Stored items:
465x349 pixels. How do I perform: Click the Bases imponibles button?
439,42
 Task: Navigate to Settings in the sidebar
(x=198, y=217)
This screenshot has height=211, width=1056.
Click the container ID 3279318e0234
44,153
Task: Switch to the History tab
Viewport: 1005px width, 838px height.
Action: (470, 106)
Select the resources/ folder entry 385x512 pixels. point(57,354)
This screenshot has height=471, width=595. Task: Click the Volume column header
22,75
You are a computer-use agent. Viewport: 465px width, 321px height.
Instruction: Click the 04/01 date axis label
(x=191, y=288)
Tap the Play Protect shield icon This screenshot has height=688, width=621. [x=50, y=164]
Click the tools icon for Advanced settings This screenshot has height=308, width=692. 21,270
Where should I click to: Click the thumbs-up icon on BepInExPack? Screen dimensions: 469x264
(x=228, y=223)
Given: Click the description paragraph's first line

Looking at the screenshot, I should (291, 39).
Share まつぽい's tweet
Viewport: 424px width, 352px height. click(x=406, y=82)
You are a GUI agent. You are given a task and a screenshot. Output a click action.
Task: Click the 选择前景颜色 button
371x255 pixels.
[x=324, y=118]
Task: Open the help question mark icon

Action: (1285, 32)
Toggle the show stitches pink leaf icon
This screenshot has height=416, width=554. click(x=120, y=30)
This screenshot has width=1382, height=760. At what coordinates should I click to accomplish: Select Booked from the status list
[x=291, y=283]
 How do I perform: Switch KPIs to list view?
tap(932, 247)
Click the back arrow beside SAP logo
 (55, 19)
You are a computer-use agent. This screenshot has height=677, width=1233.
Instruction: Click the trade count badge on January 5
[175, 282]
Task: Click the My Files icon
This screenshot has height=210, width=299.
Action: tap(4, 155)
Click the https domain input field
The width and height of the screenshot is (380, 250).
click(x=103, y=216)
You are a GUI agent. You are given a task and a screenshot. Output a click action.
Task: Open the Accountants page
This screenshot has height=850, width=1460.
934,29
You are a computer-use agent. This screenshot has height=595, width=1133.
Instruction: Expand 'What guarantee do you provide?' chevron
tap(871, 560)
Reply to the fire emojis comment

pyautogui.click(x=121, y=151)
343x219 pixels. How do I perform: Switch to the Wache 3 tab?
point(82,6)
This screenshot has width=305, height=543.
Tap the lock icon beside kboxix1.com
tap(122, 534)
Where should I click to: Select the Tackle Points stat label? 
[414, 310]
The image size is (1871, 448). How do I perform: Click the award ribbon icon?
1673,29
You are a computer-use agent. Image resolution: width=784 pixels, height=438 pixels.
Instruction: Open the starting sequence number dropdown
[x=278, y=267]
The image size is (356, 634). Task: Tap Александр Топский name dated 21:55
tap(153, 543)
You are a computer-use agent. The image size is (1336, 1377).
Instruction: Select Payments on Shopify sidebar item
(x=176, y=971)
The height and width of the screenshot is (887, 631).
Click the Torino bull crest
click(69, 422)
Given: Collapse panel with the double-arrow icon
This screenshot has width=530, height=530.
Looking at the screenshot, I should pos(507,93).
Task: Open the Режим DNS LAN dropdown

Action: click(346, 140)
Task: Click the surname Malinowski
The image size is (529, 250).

Description of the task ->
Exact copy required. Retype all of the entries word for word.

Task output ->
465x349 pixels. How do I perform: Click the Bases imponibles button?
439,42
 Task: Navigate to Settings in the sidebar
(x=198, y=217)
This screenshot has height=211, width=1056.
Click the container ID 3279318e0234
44,153
Task: Switch to the History tab
Viewport: 1005px width, 838px height.
Action: (470, 106)
Select the resources/ folder entry 385x512 pixels. point(57,354)
This screenshot has height=471, width=595. Task: Click the Volume column header
22,75
You are a computer-use agent. Viewport: 465px width, 321px height.
Instruction: Click the 04/01 date axis label
(x=191, y=288)
Tap the Play Protect shield icon This screenshot has height=688, width=621. [x=50, y=164]
Click the tools icon for Advanced settings This screenshot has height=308, width=692. 21,270
Where should I click to: Click the thumbs-up icon on BepInExPack? Screen dimensions: 469x264
(x=228, y=223)
Given: Click the description paragraph's first line

Looking at the screenshot, I should (291, 39).
Share まつぽい's tweet
Viewport: 424px width, 352px height. click(x=406, y=82)
You are a GUI agent. You are given a task and a screenshot. Output a click action.
Task: Click the 选择前景颜色 button
371x255 pixels.
[x=324, y=118]
Task: Open the help question mark icon

Action: (1285, 32)
Toggle the show stitches pink leaf icon
This screenshot has height=416, width=554. click(x=120, y=30)
This screenshot has width=1382, height=760. At what coordinates should I click to accomplish: Select Booked from the status list
[x=291, y=283]
 How do I perform: Switch KPIs to list view?
tap(932, 247)
Click the back arrow beside SAP logo
 (55, 19)
You are a computer-use agent. This screenshot has height=677, width=1233.
Instruction: Click the trade count badge on January 5
[175, 282]
Task: Click the My Files icon
This screenshot has height=210, width=299.
Action: tap(4, 155)
Click the https domain input field
The width and height of the screenshot is (380, 250).
click(x=103, y=216)
You are a GUI agent. You are given a task and a screenshot. Output a click action.
Task: Open the Accountants page
This screenshot has height=850, width=1460.
934,29
You are a computer-use agent. This screenshot has height=595, width=1133.
Instruction: Expand 'What guarantee do you provide?' chevron
tap(871, 560)
Reply to the fire emojis comment

pyautogui.click(x=121, y=151)
343x219 pixels. How do I perform: Switch to the Wache 3 tab?
point(82,6)
This screenshot has width=305, height=543.
Tap the lock icon beside kboxix1.com
tap(122, 534)
Where should I click to: Select the Tackle Points stat label? 
[414, 310]
The image size is (1871, 448). How do I perform: Click the award ribbon icon?
1673,29
You are a computer-use agent. Image resolution: width=784 pixels, height=438 pixels.
Instruction: Open the starting sequence number dropdown
[x=278, y=267]
The image size is (356, 634). Task: Tap Александр Топский name dated 21:55
tap(153, 543)
You are a computer-use agent. The image size is (1336, 1377).
Instruction: Select Payments on Shopify sidebar item
(x=176, y=971)
The height and width of the screenshot is (887, 631).
Click the Torino bull crest
click(69, 422)
Given: Collapse panel with the double-arrow icon
This screenshot has width=530, height=530.
Looking at the screenshot, I should pos(507,93).
Task: Open the Режим DNS LAN dropdown

Action: click(346, 140)
Task: Click the surname Malinowski
The image size is (529, 250).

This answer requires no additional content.